## Task to carry out
The answer should be an exact repeat of the stretch of material below from the line containing "grudzień 2023 (72, 2049)" through the line containing "grudzień 2025 (72, 1848)".

## Records provided
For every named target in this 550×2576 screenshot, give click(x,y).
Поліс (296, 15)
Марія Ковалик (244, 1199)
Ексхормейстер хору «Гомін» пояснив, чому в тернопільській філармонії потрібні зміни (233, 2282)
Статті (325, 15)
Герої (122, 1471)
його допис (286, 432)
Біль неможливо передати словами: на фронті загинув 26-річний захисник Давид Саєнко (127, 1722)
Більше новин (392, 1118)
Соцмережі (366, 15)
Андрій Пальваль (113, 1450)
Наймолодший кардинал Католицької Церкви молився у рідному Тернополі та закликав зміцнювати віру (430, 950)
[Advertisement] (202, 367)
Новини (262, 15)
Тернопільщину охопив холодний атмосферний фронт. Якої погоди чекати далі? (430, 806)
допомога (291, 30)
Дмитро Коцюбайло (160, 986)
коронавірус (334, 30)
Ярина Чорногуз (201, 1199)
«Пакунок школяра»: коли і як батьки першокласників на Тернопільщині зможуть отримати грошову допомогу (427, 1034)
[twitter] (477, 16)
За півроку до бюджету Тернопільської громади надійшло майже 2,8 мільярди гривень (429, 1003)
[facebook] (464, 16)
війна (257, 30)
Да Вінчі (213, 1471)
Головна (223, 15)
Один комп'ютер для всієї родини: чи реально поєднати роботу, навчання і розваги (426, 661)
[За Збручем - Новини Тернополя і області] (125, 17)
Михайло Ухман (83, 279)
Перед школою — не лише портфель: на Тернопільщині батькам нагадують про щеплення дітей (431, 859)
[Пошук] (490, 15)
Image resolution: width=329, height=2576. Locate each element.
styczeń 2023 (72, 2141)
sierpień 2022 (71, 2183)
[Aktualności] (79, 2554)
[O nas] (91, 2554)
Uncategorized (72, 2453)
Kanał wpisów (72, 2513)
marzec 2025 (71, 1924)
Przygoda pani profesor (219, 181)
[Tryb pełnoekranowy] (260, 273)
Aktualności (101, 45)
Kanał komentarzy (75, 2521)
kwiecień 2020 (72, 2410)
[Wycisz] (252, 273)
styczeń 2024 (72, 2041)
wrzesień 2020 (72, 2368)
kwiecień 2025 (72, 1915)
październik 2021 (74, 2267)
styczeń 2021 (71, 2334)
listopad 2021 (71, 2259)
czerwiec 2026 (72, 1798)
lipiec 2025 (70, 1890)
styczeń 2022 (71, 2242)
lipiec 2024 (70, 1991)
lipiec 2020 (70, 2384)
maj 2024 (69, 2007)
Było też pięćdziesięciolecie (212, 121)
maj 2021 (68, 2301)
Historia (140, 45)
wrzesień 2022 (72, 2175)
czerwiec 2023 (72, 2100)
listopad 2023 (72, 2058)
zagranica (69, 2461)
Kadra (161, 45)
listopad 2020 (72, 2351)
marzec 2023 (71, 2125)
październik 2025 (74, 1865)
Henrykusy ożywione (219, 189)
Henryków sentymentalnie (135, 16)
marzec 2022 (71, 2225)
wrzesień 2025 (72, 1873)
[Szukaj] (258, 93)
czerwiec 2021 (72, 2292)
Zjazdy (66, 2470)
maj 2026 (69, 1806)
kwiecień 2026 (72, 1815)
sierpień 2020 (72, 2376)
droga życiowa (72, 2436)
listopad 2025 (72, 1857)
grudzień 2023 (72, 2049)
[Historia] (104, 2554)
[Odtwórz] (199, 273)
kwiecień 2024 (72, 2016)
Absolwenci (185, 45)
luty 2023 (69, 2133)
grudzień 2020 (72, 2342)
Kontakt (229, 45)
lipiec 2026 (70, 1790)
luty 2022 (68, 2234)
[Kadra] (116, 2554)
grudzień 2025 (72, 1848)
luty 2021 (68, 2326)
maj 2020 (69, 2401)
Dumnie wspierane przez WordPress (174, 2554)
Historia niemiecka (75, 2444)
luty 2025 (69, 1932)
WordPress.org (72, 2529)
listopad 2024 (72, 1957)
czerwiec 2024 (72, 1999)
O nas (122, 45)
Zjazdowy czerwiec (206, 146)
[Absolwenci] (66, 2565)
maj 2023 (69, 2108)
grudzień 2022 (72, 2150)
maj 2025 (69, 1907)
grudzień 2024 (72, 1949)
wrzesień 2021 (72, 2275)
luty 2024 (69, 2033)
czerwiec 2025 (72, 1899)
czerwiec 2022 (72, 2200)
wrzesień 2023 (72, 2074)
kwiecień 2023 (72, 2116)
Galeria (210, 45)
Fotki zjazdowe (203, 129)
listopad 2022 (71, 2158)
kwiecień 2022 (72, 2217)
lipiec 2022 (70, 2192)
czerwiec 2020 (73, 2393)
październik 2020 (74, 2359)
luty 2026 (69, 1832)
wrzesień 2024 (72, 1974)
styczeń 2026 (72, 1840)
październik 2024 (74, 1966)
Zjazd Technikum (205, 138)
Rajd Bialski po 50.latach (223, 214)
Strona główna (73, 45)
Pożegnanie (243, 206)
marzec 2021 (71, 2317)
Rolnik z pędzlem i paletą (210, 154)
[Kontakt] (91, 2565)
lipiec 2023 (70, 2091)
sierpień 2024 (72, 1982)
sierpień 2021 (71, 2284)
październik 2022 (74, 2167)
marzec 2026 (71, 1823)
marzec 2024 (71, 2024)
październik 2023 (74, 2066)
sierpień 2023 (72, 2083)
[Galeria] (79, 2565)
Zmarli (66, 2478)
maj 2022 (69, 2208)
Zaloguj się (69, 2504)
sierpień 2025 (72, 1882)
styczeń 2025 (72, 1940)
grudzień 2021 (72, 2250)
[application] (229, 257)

## Exercise output
grudzień 2023 (72, 2049)
[Historia] (104, 2554)
[Odtwórz] (199, 273)
kwiecień 2024 (72, 2016)
Absolwenci (185, 45)
luty 2023 (69, 2133)
grudzień 2020 (72, 2342)
Kontakt (229, 45)
lipiec 2026 (70, 1790)
luty 2022 (68, 2234)
[Kadra] (116, 2554)
grudzień 2025 (72, 1848)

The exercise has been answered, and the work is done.